*** Dataset records
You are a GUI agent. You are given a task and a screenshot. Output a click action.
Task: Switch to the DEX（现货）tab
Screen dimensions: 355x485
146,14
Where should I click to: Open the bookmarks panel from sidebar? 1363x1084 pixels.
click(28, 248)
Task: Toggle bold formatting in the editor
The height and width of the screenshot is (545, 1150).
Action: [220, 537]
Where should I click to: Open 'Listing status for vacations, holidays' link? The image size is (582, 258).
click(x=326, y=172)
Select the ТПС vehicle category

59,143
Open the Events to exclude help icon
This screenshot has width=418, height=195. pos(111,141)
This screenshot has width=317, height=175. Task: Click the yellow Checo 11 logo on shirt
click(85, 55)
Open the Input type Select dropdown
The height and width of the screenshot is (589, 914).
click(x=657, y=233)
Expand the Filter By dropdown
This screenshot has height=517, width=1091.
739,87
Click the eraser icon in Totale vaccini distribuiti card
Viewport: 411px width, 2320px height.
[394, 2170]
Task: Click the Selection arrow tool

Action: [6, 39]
******
** The problem **
Put the lines above into a JSON list of strings, with one string per line and blank lines omitted.

** Finished exercise **
[
  "You are a GUI agent. You are given a task and a screenshot. Output a click action.",
  "Task: Switch to the DEX（现货）tab",
  "Screen dimensions: 355x485",
  "146,14",
  "Where should I click to: Open the bookmarks panel from sidebar? 1363x1084 pixels.",
  "click(28, 248)",
  "Task: Toggle bold formatting in the editor",
  "The height and width of the screenshot is (545, 1150).",
  "Action: [220, 537]",
  "Where should I click to: Open 'Listing status for vacations, holidays' link? The image size is (582, 258).",
  "click(x=326, y=172)",
  "Select the ТПС vehicle category",
  "59,143",
  "Open the Events to exclude help icon",
  "This screenshot has width=418, height=195. pos(111,141)",
  "This screenshot has width=317, height=175. Task: Click the yellow Checo 11 logo on shirt",
  "click(85, 55)",
  "Open the Input type Select dropdown",
  "The height and width of the screenshot is (589, 914).",
  "click(x=657, y=233)",
  "Expand the Filter By dropdown",
  "This screenshot has height=517, width=1091.",
  "739,87",
  "Click the eraser icon in Totale vaccini distribuiti card",
  "Viewport: 411px width, 2320px height.",
  "[394, 2170]",
  "Task: Click the Selection arrow tool",
  "Action: [6, 39]"
]